## EXERCISE TASK
Reproduce word for word the stretch of the passage on New York City's 31st City Council district from "New York City's 31st City Council district is" through "within the district.".

- Boundaries following the 2020 census

Government
- • Councilmember: . Selvena Brooks-Powers . D–Rockaway Beach

Population (2010)
- • Total: 160,123

Demographics
- • Black: 68%
- • Hispanic: 16%
- • White: 11%
- • Asian: 2%
- • Other: 3%

Registration
- • Democratic: 77.4%
- • Republican: 5.2%
- • No party preference: 14.7%

= New York City's 31st City Council district =

New York City's 31st City Council district is one of 51 districts in the New York City Council. It has been represented by Democrat Selvena Brooks-Powers since a 2021 special election to succeed fellow Democrat Donovan Richards.

== Geography ==
District 31 covers the farthest southeastern neighborhoods of Queens as well as the eastern section of the Rockaways, including the neighborhoods of Far Rockaway, Laurelton, Rosedale, Arverne, Edgemere, and parts of Springfield Gardens. Rockaway Community Park, Idlewild Park, much of John F. Kennedy International Airport, and some of Jamaica Bay Wildlife Refuge are all located within the district.

## DATA SHOWN
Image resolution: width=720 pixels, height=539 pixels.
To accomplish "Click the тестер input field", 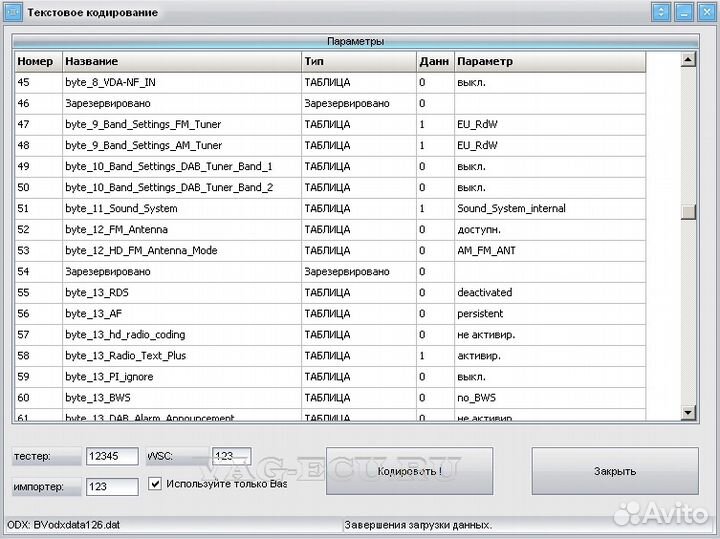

## ANSWER TO THIS PROBLEM
New York City's 31st City Council district is one of 51 districts in the New York City Council. It has been represented by Democrat Selvena Brooks-Powers since a 2021 special election to succeed fellow Democrat Donovan Richards.

== Geography ==
District 31 covers the farthest southeastern neighborhoods of Queens as well as the eastern section of the Rockaways, including the neighborhoods of Far Rockaway, Laurelton, Rosedale, Arverne, Edgemere, and parts of Springfield Gardens. Rockaway Community Park, Idlewild Park, much of John F. Kennedy International Airport, and some of Jamaica Bay Wildlife Refuge are all located within the district.